Metadata-Version: 2.4
Name: mlfastflow
Version: 0.1.20
Summary: Packages for fast dataflow and workflow processing
Home-page: https://pypi.org/project/mlfastflow/
Author: Xileven
Author-email: Xileven <hi@bringyouhome.com>
License: MIT
Project-URL: Documentation, https://github.com/xileven/mlfastflow
Project-URL: Source, https://github.com/xileven/mlfastflow
Project-URL: Tracker, https://github.com/xileven/mlfastflow/issues
Classifier: Development Status :: 3 - Alpha
Classifier: Intended Audience :: Developers
Classifier: License :: OSI Approved :: MIT License
Classifier: Operating System :: OS Independent
Classifier: Programming Language :: Python :: 3.9
Classifier: Programming Language :: Python :: 3.10
Classifier: Programming Language :: Python :: 3.11
Classifier: Programming Language :: Python :: 3.12
Requires-Python: >=3.9
Description-Content-Type: text/markdown
License-File: LICENSE
Requires-Dist: pandas>=1.3.0
Requires-Dist: numpy>=1.20.0
Requires-Dist: google-cloud-bigquery>=3.0.0
Requires-Dist: google-cloud-storage>=2.0.0
Requires-Dist: google-auth>=2.0.0
Requires-Dist: pandas-gbq>=0.17.0
Requires-Dist: pyarrow>=7.0.0
Requires-Dist: python-dotenv>=0.19.0
Requires-Dist: faiss-cpu
Dynamic: author
Dynamic: home-page
Dynamic: license-file
Dynamic: requires-python

# MLFastFlow

A Python package for fast dataflow and workflow processing.

## Installation

```bash
pip install mlfastflow
```

## Features

- Easy-to-use data sourcing with the Sourcing class
- Flexible vector search capabilities
- Optimized for data processing workflows

## Quick Start

```python
from mlfastflow import Sourcing

# Create a sourcing instance
sourcing = Sourcing(
    query_df=your_query_dataframe,
    db_df=your_database_dataframe,
    columns_for_sourcing=["column1", "column2"],
    label="your_label"
)

# Process your data
sourced_db_df_without_label, sourced_db_df_with_label = (
    sourcing.sourcing()
)
```

## BigQuery Integration

MLFastFlow provides a powerful `BigQueryClient` class for seamless integration with Google BigQuery and Google Cloud Storage (GCS).

### Initialization

```python
from mlfastflow import BigQueryClient

# Initialize the client with your GCP credentials
bq_client = BigQueryClient(
    project_id="your-gcp-project-id",
    dataset_id="your_dataset",
    key_file="/path/to/your/service-account-key.json"
)
```

### Running SQL Queries

```python
# Execute a SQL query and get results as a pandas DataFrame
df = bq_client.sql2df("SELECT * FROM your_dataset.your_table LIMIT 10")
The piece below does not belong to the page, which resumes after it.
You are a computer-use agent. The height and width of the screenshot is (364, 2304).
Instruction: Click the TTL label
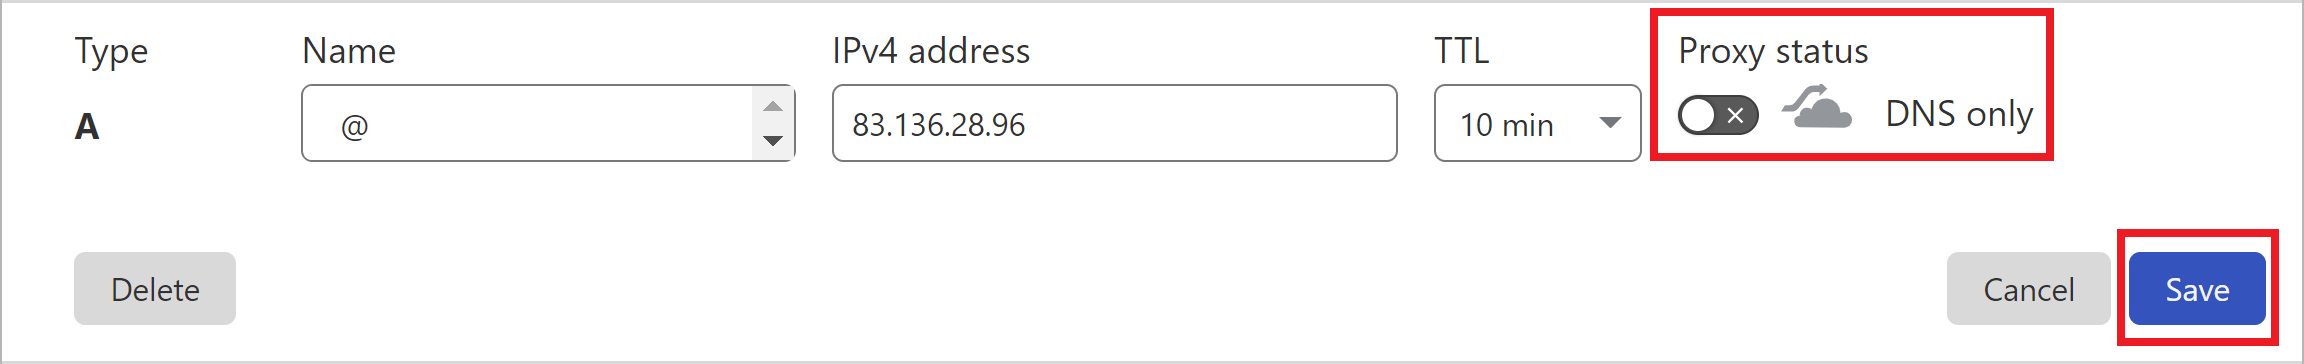coord(1462,51)
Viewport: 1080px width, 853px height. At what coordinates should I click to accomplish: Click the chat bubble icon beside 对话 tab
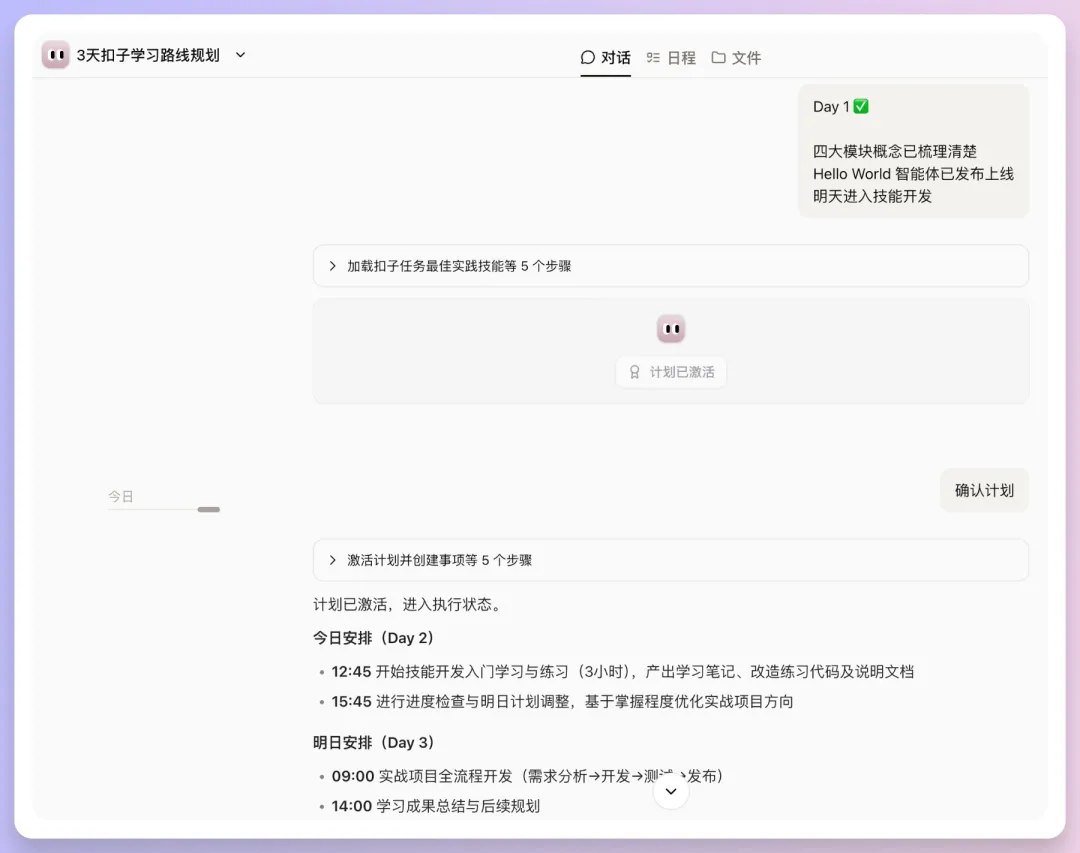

# Or simply run a query without returning results
bq_client.run_sql("CREATE TABLE your_dataset.new_table AS SELECT * FROM your_dataset.source_table")
```

### DataFrame to BigQuery

```python
import pandas as pd

# Create a sample DataFrame
df = pd.DataFrame({
    'id': [1, 2, 3],
    'name': ['Alice', 'Bob', 'Charlie'],
    'value': [100, 200, 300]
})

# Upload DataFrame to BigQuery
bq_client.df2table(
    df=df,
    table_id="your_table_name",
    if_exists="fail"  # Options: 'fail',  'append'
)
```

### BigQuery to Google Cloud Storage

```python
# Export query results to GCS as Parquet files (default)
bq_client.sql2gcs(
    sql="SELECT * FROM your_dataset.your_table",
    destination_uri="gs://your-bucket/path/to/export/",
    destination_format="PARQUET"  # Options: 'PARQUET', 'CSV', 'JSON', 'AVRO'
)

```

### Google Cloud Storage to BigQuery

```python
# Load data from GCS to BigQuery
bq_client.gcs2table(
    gcs_uri="gs://your-bucket/path/to/data/*.parquet",
    table_id="your_destination_table",
    write_disposition="WRITE_TRUNCATE",  # Options: 'WRITE_TRUNCATE', 'WRITE_APPEND', 'WRITE_EMPTY'
    source_format="PARQUET"  # Options: 'PARQUET', 'CSV', 'JSON', 'AVRO', 'ORC'
)
```

### GCS Folder Management

```python
# Create a folder in GCS
bq_client.create_gcs_folder("gs://your-bucket/new-folder/")

# Delete a folder and all its contents
success, deleted_count = bq_client.delete_gcs_folder(
    gcs_folder_path="gs://your-bucket/folder-to-delete/",
    dry_run=True  # Set to False to actually delete
)
print(f"Would delete {deleted_count} files" if success else "Error occurred")
```

### Resource Management

```python
# Explicitly close the client when done to free resources
bq_client.close()
del bq_client
bq_client = None
```



For more detailed examples and advanced usage, refer to the [documentation](https://github.com/Xileven/mlfastflow/docs).

## License

MIT

## Author

Xileven